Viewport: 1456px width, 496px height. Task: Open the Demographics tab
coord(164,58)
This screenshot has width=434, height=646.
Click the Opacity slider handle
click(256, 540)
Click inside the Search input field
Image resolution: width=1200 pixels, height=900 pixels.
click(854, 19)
---+---
Task prompt -
Make an exact copy of the whole listing, so that no line is lost.

Answer to this problem -
Viewport: 1456px width, 496px height. Task: Open the Demographics tab
coord(164,58)
This screenshot has width=434, height=646.
Click the Opacity slider handle
click(256, 540)
Click inside the Search input field
Image resolution: width=1200 pixels, height=900 pixels.
click(854, 19)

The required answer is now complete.